*Your assignment*. Here are some records; copy every line that holds the word "input".

Records shown section start

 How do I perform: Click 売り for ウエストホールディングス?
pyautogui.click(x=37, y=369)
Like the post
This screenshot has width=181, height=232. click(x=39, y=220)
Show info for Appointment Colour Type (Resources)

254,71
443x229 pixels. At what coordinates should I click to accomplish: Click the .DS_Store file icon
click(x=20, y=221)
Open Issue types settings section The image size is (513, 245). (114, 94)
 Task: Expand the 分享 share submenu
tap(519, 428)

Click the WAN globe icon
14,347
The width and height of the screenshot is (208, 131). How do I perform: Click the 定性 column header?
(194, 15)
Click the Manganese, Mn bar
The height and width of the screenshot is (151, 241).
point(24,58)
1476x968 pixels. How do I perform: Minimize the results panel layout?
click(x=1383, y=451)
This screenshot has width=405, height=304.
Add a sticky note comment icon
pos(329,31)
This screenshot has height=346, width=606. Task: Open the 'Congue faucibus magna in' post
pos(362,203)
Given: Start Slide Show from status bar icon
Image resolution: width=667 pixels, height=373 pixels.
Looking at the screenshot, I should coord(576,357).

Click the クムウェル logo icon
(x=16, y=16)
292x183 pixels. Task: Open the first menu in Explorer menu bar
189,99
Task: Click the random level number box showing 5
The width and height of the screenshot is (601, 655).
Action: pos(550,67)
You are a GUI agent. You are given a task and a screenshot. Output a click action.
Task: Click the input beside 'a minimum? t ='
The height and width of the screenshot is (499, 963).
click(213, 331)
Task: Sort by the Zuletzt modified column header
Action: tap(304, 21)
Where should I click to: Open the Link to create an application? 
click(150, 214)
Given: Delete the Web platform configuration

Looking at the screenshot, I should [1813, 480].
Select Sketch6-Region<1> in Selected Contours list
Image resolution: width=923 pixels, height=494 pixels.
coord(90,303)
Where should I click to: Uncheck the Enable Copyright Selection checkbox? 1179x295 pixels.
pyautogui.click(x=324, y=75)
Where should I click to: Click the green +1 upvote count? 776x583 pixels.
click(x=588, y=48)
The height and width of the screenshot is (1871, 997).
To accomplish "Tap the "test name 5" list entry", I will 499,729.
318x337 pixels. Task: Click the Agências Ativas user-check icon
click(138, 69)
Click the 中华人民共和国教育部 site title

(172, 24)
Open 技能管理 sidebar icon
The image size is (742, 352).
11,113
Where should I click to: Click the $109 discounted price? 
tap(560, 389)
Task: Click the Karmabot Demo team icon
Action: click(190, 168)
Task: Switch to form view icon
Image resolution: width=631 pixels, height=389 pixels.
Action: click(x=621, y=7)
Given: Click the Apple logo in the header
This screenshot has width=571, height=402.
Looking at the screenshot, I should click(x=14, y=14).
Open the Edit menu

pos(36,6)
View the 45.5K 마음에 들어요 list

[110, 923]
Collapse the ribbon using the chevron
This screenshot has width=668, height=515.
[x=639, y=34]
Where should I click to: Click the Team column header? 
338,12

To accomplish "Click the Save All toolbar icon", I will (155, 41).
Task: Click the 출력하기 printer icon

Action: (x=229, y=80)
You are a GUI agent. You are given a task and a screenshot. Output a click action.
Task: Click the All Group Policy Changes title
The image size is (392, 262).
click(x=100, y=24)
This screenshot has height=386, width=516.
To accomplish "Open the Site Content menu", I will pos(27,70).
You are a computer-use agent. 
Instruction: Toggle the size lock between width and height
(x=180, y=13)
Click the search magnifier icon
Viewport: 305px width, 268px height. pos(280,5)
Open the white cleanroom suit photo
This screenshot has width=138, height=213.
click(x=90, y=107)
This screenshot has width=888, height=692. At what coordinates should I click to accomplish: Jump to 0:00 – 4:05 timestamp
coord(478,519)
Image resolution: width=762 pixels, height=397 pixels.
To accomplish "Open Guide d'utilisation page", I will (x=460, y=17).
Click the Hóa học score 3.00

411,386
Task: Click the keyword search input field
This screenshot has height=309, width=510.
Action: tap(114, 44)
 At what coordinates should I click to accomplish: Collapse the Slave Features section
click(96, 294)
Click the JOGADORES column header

Records shown section end

*Solution to this problem*.
Task: Click the input beside 'a minimum? t ='
Task: Click the keyword search input field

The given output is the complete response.